Le tribunal administratif de Nîmes a statué récemment en demandant au maire de Robion d'enlever une croix en bois installée sur les hauteurs de la commune, arguant qu'elle a été érigée après la loi de 1905 sur la séparation des Églises et de l'État. Cette croix, connue sous le nom de "Croix de Corilou", a suscité une vive réaction au sein de la population locale. En 2022, l'association de la Libre Pensée, qui défend la laïcité, avait déjà sollicité le retrait de cette croix, plaidant pour la "restauration de la neutralité de l’espace public". Le maire, lui, avait refusé leur demande, entraînant une longue procédure judiciaire qui a finalement conduit à cette décision.
Une histoire en désaccord
La décision du tribunal a divisé les habitants de Robion. Pour certains, comme Catherine, la nouvelle est perçue comme une ingérence inadéquate. "Oh mais ils nous font suer ! Je ne comprends pas !" exprime-t-elle, reflétant le mécontentement de nombreux citoyens. D'autres, comme Véronique, n'étaient même pas au courant de l'existence de la croix, mais regrettent déjà de la voir disparaitre : "Ce serait dommage de l'enlever. Si elle a été érigée, c'est qu'il y a sûrement une histoire derrière cette croix."

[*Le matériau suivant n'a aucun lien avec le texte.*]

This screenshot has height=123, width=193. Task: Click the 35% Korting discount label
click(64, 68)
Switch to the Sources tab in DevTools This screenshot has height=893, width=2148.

Une croix ancrée dans l'histoire
Le maire, Patrick Sintes, défend avec ferveur le caractère mémoriel de cette croix, évoquant son rôle dans l'histoire locale. Selon lui, elle a été restaurée après l'assassinat d'une jeune femme du village en 2017, ajoutant ainsi une dimension tragique et humaine à son existence. Il se questionne : "En quoi cette croix gêne-t-elle ?"
La législation en question
En revanche, Jacques Fassié, secrétaire départemental de l'association La Libre Pensée, oppose une vision différente. Pour lui, c'est une question de respect des droits de chacun. "Il est important de rappeler que tout le monde n'est pas catholique à Robion, et de telles installations religieuses n'ont pas leur place dans l'espace public", souligne-t-il. Le débat s'intensifie également autour de la date d'installation de la croix. Alors que le maire considère qu'il pourrait être difficile d’établir une date précise, l'association insiste sur le fait qu'elle a été installée après la loi de 1905, ce qui serait constitutif d’une infraction.
Cette affaire révèle ainsi des tensions profondes entre tradition et laïcité, mais aussi des divergences au sein de la communauté locale, mettant en lumière la complexité de la question religieuse sur le territoire français.